[Task directions] Please print all of the records that follow with nothing altered.

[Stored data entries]

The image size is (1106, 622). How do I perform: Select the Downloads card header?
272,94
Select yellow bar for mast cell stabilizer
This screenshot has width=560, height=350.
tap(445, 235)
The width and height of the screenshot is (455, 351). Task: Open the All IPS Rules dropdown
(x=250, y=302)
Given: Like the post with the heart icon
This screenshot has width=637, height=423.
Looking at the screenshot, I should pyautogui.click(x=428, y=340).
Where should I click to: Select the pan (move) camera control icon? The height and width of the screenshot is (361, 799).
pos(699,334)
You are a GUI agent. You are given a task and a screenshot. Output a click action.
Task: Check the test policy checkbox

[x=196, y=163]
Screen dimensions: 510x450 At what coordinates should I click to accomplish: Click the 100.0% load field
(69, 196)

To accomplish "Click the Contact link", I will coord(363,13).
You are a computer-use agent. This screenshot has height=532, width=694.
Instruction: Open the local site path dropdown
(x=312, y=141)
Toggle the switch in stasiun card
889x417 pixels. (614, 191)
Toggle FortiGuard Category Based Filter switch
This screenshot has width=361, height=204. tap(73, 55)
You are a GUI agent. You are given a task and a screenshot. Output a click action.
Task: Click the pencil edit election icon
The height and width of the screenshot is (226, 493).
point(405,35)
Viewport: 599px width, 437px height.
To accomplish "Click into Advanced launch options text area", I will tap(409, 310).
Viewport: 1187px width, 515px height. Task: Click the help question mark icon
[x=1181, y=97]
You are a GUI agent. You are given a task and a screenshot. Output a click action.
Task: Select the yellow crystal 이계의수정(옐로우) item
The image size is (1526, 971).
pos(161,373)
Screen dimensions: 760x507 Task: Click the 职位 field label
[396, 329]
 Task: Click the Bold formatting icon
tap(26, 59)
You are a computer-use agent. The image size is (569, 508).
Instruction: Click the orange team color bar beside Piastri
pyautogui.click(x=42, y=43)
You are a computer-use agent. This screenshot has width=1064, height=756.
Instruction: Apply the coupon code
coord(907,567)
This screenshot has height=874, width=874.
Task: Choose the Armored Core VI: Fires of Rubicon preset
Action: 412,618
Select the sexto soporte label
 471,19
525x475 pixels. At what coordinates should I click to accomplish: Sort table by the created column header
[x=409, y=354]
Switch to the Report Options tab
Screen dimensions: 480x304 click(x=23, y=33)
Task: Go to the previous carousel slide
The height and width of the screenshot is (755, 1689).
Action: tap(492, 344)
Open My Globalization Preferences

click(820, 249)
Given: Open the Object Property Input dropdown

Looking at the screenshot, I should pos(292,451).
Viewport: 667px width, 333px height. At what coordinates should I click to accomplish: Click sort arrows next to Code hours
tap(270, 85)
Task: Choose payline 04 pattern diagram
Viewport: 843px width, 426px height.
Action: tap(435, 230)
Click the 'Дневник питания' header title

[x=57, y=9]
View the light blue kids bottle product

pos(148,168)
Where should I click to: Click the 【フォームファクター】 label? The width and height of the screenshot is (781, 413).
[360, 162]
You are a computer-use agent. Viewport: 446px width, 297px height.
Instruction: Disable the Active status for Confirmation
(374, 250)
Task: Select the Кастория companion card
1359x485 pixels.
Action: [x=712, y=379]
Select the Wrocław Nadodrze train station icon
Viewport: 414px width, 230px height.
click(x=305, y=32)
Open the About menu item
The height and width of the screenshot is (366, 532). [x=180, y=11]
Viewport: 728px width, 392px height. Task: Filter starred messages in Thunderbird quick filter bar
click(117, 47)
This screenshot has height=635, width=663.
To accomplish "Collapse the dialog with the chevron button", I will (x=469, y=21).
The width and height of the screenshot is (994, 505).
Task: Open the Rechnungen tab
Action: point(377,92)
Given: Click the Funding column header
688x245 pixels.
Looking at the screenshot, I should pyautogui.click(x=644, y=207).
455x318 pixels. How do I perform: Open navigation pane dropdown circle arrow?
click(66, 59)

[Result]
The image size is (1106, 622). How do I perform: Select the Downloads card header?
272,94
Select yellow bar for mast cell stabilizer
This screenshot has width=560, height=350.
tap(445, 235)
The width and height of the screenshot is (455, 351). Task: Open the All IPS Rules dropdown
(x=250, y=302)
Given: Like the post with the heart icon
This screenshot has width=637, height=423.
Looking at the screenshot, I should pyautogui.click(x=428, y=340).
Where should I click to: Select the pan (move) camera control icon? The height and width of the screenshot is (361, 799).
pos(699,334)
You are a GUI agent. You are given a task and a screenshot. Output a click action.
Task: Check the test policy checkbox

[x=196, y=163]
Screen dimensions: 510x450 At what coordinates should I click to accomplish: Click the 100.0% load field
(69, 196)

To accomplish "Click the Contact link", I will coord(363,13).
You are a computer-use agent. This screenshot has height=532, width=694.
Instruction: Open the local site path dropdown
(x=312, y=141)
Toggle the switch in stasiun card
889x417 pixels. (614, 191)
Toggle FortiGuard Category Based Filter switch
This screenshot has width=361, height=204. tap(73, 55)
You are a GUI agent. You are given a task and a screenshot. Output a click action.
Task: Click the pencil edit election icon
The height and width of the screenshot is (226, 493).
point(405,35)
Viewport: 599px width, 437px height.
To accomplish "Click into Advanced launch options text area", I will tap(409, 310).
Viewport: 1187px width, 515px height. Task: Click the help question mark icon
[x=1181, y=97]
You are a GUI agent. You are given a task and a screenshot. Output a click action.
Task: Select the yellow crystal 이계의수정(옐로우) item
The image size is (1526, 971).
pos(161,373)
Screen dimensions: 760x507 Task: Click the 职位 field label
[396, 329]
 Task: Click the Bold formatting icon
tap(26, 59)
You are a computer-use agent. The image size is (569, 508).
Instruction: Click the orange team color bar beside Piastri
pyautogui.click(x=42, y=43)
You are a computer-use agent. This screenshot has width=1064, height=756.
Instruction: Apply the coupon code
coord(907,567)
This screenshot has height=874, width=874.
Task: Choose the Armored Core VI: Fires of Rubicon preset
Action: 412,618
Select the sexto soporte label
 471,19
525x475 pixels. At what coordinates should I click to accomplish: Sort table by the created column header
[x=409, y=354]
Switch to the Report Options tab
Screen dimensions: 480x304 click(x=23, y=33)
Task: Go to the previous carousel slide
The height and width of the screenshot is (755, 1689).
Action: tap(492, 344)
Open My Globalization Preferences

click(820, 249)
Given: Open the Object Property Input dropdown

Looking at the screenshot, I should pos(292,451).
Viewport: 667px width, 333px height. At what coordinates should I click to accomplish: Click sort arrows next to Code hours
tap(270, 85)
Task: Choose payline 04 pattern diagram
Viewport: 843px width, 426px height.
Action: tap(435, 230)
Click the 'Дневник питания' header title

[x=57, y=9]
View the light blue kids bottle product

pos(148,168)
Where should I click to: Click the 【フォームファクター】 label? The width and height of the screenshot is (781, 413).
[360, 162]
You are a computer-use agent. Viewport: 446px width, 297px height.
Instruction: Disable the Active status for Confirmation
(374, 250)
Task: Select the Кастория companion card
1359x485 pixels.
Action: [x=712, y=379]
Select the Wrocław Nadodrze train station icon
Viewport: 414px width, 230px height.
click(x=305, y=32)
Open the About menu item
The height and width of the screenshot is (366, 532). [x=180, y=11]
Viewport: 728px width, 392px height. Task: Filter starred messages in Thunderbird quick filter bar
click(117, 47)
This screenshot has height=635, width=663.
To accomplish "Collapse the dialog with the chevron button", I will (x=469, y=21).
The width and height of the screenshot is (994, 505).
Task: Open the Rechnungen tab
Action: point(377,92)
Given: Click the Funding column header
688x245 pixels.
Looking at the screenshot, I should pyautogui.click(x=644, y=207).
455x318 pixels. How do I perform: Open navigation pane dropdown circle arrow?
click(66, 59)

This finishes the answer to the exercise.